La situation de l’assemblée sera souvent difficile et toujours délicate. Il y a en Russie un parti réactionnaire très puissant, mais non pas tout-puissant, qui rêve déjà d’une seconde dissolution, y poussera de toutes ses forces, et exploitera dans ce dessein toutes les fautes commises. Nous ne dirons pas à la Douma que son sort est entre ses mains, car il est aussi dans d’autres ; mais il dépend d’elle de donner le moins de prétextes possible à ceux qui en cherchent pour dénoncer son incapacité au gouvernement et son impuissance à l’opinion. C’est une garantie pour elle d’avoir affaire à un gouvernement qui, avant même qu’elle naquit, a donné des preuves de sa sincérité. Les circonstances lui sont incontestablement plus favorables qu’elles ne l’ont été à sa devancière. Elle a pu faire un meilleur départ, et elle a, pour éclairer sa route, une expérience que l’autre n’avait pas.

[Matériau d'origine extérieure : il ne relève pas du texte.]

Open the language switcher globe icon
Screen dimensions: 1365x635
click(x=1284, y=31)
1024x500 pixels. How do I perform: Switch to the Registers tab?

Nous ne voulons pas terminer cette chronique sans dire un mot de l’incident électoral qui s’est passé dans le département de l’Hérault. Nous avons parlé des élections allemandes et russes ; elles ont été très passionnées ; mais nulle part encore on n’avait tiré des coups de feu sur un candidat, parce qu’on n’avait pas d’autre moyen de se débarrasser de lui. Le fait s’est produit dans la première circonscription de Montpellier contre M. Pierre Leroy-Beaulieu : un pareil progrès dans nos mœurs électorales mérite bien d’être relevé. Nous le signalons à l’indignation des honnêtes gens de tous les partis. M. Leroy-Beaulieu a été blessé au bras sur lequel il appuyait sa tête, et il s’en est fallu de peu qu’il ne fût encore plus gravement atteint. A qui revient la principale responsabilité de ce douloureux et odieux incident ? Nous n’hésitons pas à dire que c’est à la Chambre des députés qui, sans aucun motif avouable, a invalidé M. Leroy-Beaulieu, élu au premier tour de scrutin avec une avance notable sur tous ses concurrens réunis. C’est par de pareils votes, entraînant de pareilles conséquences, qu’on pousse jusqu’au paroxysme l’exaltation des esprits dans un pays où les têtes sont chaudes, les passions violentes et les-scrupules médiocres. L’exaltation peut y aller jusqu’au crime. La Chambre ne l’avait pas prévu, mais elle n’en est pas moins coupable, car ce qu’elle n’avait pas prévu, elle l’a rendu possible par son vote inconsidéré. — Invalidons, a pensé la majorité : nous verrons bien ce qu’il en adviendra. Le pire qui puisse arriver est que M. Leroy-Beaulieu soit réélu. — Il l’a été, en effet, mais au péril de sa vie. Toute l’agitation déchaînée, toute la pression exercée contre lui n’ont pas entamé le solide faisceau de ses amis. Son courage a eu sa récompense. Mais la Chambre aussi a eu la leçon qu’elle méritait. Il est fâcheux seulement qu’aux yeux du monde civilisé, quelque déconsidération en résulte pour notre pays.


FRANCIS CHARMES.

Le Directeur-Gérant, FRANCIS CHARMES.